During colonial times and until the Emancipation Proclamation, slaves were not permitted to marry. Often, however, slaves did marry religiously, with another slave who was the leader of the church in their area officiating. The government did not recognize the union, and slave owners retained as property any children of the “marriage.”23

In the seventeenth and eighteenth centuries, marriage in America evolved into the monogamous one-man one-woman model of today. This mode, however, was never totally accepted in American society. Several major philosophies and religions rejected the one-man, one-woman model. For example, Mormonism, a uniquely American religion, had as one of its basic tenets the practice of polygamy. Before Utah was allowed to enter the Union as a state, it was forced to outlaw polygamy. However, some Mormons still practice polygamy in Utah and other Mormon areas of the western United States.24

In addition, during the nineteenth century, the Utopians were a religious movement that considered the transformation of the institution of marriage to be fundamental to their visions of a reordered society. Members of the Oneida Community in New York, for example, practiced “complex marriage.” Adult members of the community were considered married to all other adults members of the community, and sexual contact was regulated solely by the group.25

During the early part of the twentieth century, advocates of the “free love” movement argued that monogamous marriage oppressed women and that marriage was an obsolete institution.26 At the same time in America, cohabitation between heterosexual couples without benefit of marriage was illegal. Indeed, in the 1990s, in six states (Florida, North Carolina, North Dakota, Mississippi, Virginia, and West Virginia) cohabitation was illegal,27
although after the U.S. Supreme Court decision in Lawrence v Texas,28 the validity of such laws is in question.

Marriage laws in America have changed throughout its history. For example, until 1930, twelve states allowed boys as young as fourteen and girls as young as twelve to marry with parental consent.29 As late as 1940, married women could not make a valid contract in twelve states.30 Consanguinity laws continue to differ among the states.

Until 1967, in some states, a union between a white person and a person of color was void ab initio. At one point, forty states in this country made the marriage of a white person to a person of color a crime, and such marriages were decried as immoral and unnatural.
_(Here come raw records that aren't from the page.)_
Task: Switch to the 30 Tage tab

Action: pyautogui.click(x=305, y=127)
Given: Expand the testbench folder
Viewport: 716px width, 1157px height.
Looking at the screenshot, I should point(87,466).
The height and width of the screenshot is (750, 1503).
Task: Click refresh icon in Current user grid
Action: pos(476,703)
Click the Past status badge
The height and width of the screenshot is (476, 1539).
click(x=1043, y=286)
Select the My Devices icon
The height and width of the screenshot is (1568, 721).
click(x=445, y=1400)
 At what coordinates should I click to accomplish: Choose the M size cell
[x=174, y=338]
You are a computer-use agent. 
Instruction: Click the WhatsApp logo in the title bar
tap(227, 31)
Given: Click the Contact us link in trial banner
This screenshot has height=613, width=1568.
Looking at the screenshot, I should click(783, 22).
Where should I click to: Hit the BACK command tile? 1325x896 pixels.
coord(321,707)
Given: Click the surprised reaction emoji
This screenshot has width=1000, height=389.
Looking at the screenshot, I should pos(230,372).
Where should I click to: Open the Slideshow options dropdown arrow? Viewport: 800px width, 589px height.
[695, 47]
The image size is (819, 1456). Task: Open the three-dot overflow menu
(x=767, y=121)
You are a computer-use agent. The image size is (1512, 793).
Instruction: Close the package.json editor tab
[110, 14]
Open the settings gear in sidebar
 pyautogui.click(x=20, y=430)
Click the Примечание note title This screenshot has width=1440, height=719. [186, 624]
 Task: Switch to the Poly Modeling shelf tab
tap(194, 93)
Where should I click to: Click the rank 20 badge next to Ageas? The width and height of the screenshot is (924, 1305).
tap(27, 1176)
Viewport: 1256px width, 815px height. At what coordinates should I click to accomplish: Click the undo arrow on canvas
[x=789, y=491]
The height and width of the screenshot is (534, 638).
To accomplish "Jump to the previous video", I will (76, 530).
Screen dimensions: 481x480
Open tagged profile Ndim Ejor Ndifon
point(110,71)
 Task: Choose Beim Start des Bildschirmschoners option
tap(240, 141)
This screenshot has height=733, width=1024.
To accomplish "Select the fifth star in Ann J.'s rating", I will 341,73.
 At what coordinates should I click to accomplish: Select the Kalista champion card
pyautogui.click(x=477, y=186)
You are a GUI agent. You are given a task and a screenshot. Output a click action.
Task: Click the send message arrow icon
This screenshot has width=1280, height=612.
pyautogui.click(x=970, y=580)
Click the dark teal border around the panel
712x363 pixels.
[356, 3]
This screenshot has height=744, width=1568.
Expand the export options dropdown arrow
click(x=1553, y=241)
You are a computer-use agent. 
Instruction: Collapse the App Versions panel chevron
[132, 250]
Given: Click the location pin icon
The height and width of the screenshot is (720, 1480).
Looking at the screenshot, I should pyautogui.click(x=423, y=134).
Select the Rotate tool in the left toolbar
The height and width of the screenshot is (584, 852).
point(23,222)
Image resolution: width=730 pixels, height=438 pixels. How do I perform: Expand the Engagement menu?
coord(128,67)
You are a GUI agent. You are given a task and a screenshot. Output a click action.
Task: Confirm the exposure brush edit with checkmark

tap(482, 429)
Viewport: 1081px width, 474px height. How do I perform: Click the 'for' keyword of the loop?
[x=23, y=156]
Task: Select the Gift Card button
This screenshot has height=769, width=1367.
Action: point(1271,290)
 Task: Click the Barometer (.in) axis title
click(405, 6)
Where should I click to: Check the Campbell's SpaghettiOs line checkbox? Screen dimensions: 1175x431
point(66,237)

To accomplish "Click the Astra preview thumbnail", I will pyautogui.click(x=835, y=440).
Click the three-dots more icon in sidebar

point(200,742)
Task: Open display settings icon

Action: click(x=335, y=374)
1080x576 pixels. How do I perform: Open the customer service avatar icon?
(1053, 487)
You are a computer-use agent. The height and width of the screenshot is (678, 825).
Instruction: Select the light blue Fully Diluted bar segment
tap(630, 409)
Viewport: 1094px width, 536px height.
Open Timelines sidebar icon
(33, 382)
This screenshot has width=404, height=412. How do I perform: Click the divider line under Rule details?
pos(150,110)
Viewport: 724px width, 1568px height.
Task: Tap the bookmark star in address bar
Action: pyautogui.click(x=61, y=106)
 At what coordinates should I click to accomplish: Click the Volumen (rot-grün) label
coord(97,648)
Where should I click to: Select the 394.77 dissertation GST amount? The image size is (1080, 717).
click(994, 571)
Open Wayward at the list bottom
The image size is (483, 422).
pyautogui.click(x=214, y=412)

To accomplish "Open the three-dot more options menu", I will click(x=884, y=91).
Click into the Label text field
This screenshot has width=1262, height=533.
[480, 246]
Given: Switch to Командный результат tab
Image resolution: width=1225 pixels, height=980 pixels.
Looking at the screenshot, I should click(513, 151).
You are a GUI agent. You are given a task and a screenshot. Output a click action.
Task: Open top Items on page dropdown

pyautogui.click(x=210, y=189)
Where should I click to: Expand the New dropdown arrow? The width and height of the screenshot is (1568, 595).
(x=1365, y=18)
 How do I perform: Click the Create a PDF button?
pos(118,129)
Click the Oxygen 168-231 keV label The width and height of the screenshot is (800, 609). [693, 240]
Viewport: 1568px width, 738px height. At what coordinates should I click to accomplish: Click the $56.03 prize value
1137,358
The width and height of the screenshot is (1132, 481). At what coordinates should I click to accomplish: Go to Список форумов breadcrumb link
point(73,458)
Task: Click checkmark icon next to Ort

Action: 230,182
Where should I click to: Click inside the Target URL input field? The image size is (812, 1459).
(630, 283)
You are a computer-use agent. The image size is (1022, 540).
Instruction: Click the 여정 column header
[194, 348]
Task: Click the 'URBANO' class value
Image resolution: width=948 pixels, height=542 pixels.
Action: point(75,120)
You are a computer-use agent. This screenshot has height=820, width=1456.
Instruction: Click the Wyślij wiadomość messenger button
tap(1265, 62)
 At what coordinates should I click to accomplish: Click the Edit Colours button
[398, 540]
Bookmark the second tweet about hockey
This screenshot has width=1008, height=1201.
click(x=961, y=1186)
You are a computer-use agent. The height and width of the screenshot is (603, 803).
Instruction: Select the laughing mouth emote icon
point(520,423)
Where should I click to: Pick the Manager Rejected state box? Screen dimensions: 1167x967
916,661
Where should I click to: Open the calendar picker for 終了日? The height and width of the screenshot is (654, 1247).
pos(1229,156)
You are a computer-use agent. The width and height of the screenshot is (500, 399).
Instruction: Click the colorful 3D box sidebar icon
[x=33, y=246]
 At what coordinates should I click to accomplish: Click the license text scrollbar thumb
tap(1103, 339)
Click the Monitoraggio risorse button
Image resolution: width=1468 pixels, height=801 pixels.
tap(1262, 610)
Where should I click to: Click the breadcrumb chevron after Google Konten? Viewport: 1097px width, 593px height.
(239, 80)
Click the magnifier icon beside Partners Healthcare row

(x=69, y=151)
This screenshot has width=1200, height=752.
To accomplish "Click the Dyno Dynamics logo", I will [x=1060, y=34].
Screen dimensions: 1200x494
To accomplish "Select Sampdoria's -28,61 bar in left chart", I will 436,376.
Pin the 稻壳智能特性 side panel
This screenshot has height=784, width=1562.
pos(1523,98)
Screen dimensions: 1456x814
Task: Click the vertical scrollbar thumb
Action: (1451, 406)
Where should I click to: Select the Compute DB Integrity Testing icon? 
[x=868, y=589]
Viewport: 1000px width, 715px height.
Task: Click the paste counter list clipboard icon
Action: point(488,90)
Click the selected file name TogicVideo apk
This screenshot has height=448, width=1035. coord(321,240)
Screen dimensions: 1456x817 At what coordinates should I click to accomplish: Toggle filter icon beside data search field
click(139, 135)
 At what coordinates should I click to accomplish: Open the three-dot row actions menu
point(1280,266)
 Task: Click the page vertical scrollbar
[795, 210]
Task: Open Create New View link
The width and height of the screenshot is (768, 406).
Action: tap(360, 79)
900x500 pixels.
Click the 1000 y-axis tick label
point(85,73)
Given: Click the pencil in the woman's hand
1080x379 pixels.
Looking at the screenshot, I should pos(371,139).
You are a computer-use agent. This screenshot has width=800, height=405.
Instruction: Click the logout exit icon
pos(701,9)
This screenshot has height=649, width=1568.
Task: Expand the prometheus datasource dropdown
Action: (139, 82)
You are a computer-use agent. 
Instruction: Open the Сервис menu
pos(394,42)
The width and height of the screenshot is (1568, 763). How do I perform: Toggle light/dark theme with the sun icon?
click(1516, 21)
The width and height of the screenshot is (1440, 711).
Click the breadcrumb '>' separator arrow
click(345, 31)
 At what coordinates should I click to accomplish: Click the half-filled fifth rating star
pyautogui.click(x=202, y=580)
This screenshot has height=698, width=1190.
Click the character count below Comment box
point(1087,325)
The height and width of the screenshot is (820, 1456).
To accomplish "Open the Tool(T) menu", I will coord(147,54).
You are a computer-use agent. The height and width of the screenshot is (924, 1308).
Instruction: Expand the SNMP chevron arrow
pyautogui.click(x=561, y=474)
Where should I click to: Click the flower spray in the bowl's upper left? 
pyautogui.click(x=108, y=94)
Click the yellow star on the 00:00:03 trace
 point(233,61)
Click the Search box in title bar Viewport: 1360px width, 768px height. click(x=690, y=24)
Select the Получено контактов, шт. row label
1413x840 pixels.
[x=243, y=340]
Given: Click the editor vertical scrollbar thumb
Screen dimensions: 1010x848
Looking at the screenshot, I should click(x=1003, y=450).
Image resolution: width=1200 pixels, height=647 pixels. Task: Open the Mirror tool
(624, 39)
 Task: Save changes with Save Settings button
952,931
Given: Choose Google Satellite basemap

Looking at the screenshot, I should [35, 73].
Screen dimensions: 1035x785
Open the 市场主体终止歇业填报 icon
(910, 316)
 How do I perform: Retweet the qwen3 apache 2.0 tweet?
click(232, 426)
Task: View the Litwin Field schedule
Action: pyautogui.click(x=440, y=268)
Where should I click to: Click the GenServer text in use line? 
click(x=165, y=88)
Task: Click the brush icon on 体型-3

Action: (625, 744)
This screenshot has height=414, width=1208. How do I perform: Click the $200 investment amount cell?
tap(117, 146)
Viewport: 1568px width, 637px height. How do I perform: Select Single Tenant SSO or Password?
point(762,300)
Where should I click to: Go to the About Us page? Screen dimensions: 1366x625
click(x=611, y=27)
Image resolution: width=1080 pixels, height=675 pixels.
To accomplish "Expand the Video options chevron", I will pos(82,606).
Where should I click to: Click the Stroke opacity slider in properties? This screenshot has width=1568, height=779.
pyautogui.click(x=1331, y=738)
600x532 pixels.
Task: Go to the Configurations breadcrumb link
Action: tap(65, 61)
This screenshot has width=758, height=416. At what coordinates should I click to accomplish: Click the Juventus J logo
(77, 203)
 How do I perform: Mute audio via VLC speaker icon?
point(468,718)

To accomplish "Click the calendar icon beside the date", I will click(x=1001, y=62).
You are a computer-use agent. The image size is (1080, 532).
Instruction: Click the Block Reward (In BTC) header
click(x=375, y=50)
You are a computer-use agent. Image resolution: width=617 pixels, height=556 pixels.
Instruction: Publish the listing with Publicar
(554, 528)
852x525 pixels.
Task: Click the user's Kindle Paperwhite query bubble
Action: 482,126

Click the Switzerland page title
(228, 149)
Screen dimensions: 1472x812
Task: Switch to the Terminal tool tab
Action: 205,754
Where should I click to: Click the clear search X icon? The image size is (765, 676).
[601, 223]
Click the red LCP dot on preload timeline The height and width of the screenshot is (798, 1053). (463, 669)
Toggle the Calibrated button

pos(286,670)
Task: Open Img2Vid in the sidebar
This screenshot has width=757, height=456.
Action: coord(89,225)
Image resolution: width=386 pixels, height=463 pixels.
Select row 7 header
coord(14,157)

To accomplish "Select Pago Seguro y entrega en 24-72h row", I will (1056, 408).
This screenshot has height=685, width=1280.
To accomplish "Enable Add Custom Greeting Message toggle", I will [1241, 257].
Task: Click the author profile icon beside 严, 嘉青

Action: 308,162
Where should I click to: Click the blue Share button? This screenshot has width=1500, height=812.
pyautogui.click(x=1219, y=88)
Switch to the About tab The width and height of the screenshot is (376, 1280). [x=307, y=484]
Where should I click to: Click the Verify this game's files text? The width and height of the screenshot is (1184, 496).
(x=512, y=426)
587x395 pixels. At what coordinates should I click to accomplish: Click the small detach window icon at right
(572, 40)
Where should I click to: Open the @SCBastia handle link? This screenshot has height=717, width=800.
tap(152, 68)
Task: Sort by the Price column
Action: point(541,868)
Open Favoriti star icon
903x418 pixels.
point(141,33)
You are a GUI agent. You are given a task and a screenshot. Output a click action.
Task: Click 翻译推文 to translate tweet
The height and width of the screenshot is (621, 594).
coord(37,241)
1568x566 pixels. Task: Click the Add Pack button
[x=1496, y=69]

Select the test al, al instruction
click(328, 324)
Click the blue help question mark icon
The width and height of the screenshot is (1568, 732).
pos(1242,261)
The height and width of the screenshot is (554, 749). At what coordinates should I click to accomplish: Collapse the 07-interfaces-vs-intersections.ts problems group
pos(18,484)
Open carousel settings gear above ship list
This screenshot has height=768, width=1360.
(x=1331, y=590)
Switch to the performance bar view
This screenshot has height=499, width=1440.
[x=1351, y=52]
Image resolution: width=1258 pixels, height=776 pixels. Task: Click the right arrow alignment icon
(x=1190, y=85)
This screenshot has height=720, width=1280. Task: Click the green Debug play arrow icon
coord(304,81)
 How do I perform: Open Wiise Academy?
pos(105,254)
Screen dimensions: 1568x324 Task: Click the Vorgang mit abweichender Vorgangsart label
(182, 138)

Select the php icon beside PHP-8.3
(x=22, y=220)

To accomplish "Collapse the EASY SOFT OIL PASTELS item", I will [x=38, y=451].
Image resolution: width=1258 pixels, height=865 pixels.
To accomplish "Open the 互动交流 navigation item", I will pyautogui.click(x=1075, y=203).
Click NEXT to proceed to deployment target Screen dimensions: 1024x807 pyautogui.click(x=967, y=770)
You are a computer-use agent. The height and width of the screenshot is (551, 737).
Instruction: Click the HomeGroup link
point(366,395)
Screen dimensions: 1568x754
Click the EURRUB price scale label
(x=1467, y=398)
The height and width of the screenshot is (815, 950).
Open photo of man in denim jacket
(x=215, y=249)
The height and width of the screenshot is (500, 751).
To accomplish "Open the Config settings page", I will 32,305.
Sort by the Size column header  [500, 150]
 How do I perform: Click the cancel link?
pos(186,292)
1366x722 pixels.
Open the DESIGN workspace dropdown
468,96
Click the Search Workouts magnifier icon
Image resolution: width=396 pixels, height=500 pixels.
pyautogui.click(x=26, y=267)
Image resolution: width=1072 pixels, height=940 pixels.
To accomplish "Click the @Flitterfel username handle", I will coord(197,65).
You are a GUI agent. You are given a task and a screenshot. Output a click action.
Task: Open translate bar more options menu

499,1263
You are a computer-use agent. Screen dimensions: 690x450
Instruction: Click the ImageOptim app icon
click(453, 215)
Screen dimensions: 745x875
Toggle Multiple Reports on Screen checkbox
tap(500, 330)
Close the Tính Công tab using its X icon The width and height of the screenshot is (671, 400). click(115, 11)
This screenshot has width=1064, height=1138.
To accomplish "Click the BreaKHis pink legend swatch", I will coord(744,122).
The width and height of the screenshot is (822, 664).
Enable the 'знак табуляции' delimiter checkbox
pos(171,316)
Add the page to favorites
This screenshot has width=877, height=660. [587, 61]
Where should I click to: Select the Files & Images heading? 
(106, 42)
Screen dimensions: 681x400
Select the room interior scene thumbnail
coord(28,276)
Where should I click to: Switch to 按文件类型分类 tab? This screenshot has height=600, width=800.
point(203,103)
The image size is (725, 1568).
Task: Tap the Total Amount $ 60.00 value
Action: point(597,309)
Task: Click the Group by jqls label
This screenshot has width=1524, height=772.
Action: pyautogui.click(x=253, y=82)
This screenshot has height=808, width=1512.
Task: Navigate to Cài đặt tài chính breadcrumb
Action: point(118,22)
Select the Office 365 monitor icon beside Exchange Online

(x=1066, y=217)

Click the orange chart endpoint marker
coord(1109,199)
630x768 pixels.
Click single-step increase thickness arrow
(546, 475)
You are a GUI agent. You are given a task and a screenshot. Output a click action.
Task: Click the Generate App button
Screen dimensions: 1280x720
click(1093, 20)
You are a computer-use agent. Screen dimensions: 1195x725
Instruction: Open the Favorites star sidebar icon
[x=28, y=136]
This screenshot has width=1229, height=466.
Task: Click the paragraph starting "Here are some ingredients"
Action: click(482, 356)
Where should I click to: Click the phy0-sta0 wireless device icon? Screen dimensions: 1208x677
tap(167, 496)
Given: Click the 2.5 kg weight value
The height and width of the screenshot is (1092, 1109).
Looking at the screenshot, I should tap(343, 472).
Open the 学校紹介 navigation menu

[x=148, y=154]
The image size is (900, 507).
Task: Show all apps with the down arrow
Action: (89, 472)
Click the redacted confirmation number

In 1967, the U. S. Supreme Court in Loving v. Virginia31 struck down laws prohibiting interracial marriage as a violation of both due process and equal protection under the Fourteenth Amendment.The Court said:“The freedom to marry has long been recognized as one of the vital personal rights essential to the orderly pursuit of happiness . . . .”32 In a later case, the Supreme Court echoed that view stating: “the right to marry is of fundamental importance for all individuals.”33

The Census Bureau reports that in the year 2000, there were 54.5 million married couples in the United States (made up of a man and a woman). In the same year, there were 5.5 million couples that were living together, but were not married.34 Of the unmarried couples, about one in nine (594,000) had partners of the same sex. Of the couples of the same sex, 301,000 couples had male partners and 293,000 had female partners. The Census Bureau explained that “These unmarriedpartner households were self-identified on the census form as being maintained by people who were sharing living quarters and who also had a close personal relationship with each other.”35 The report of the number of unmarried couples may have been lower than the actual number because of reluctance by some respondents to list themselves as being “partners.”

The institution of marriage has changed over the centuries and is likely to continue to do so.